**WORK ITEM**. List each line of the rows below that contains the string "tick", treating the match as case-sensitive.

**MATERIAL PROVIDED**.
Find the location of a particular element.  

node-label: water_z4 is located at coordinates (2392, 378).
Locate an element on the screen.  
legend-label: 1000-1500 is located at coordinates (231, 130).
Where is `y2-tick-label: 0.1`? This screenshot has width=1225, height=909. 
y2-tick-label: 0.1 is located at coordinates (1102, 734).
* * *
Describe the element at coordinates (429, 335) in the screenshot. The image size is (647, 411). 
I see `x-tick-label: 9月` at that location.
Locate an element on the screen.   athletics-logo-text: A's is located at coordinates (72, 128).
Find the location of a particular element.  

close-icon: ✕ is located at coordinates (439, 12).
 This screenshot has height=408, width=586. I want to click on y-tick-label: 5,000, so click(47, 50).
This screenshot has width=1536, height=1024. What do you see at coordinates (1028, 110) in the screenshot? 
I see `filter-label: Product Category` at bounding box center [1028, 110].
==
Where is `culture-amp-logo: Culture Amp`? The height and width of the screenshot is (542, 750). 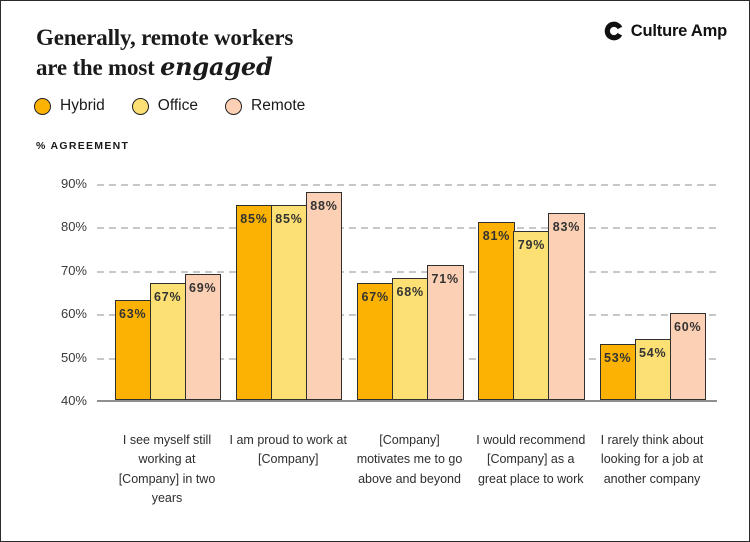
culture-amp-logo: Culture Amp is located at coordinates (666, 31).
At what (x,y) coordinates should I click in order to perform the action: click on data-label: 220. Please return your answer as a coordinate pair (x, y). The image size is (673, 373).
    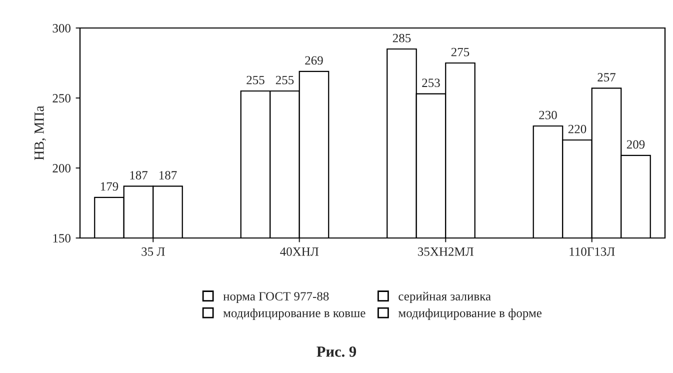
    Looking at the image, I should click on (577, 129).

**SOLUTION**.
Where is `y2-tick-label: 0.1`? This screenshot has width=1225, height=909. 
y2-tick-label: 0.1 is located at coordinates (1102, 734).
I see `x-tick-label: 9月` at that location.
 This screenshot has height=408, width=586. I want to click on y-tick-label: 5,000, so click(47, 50).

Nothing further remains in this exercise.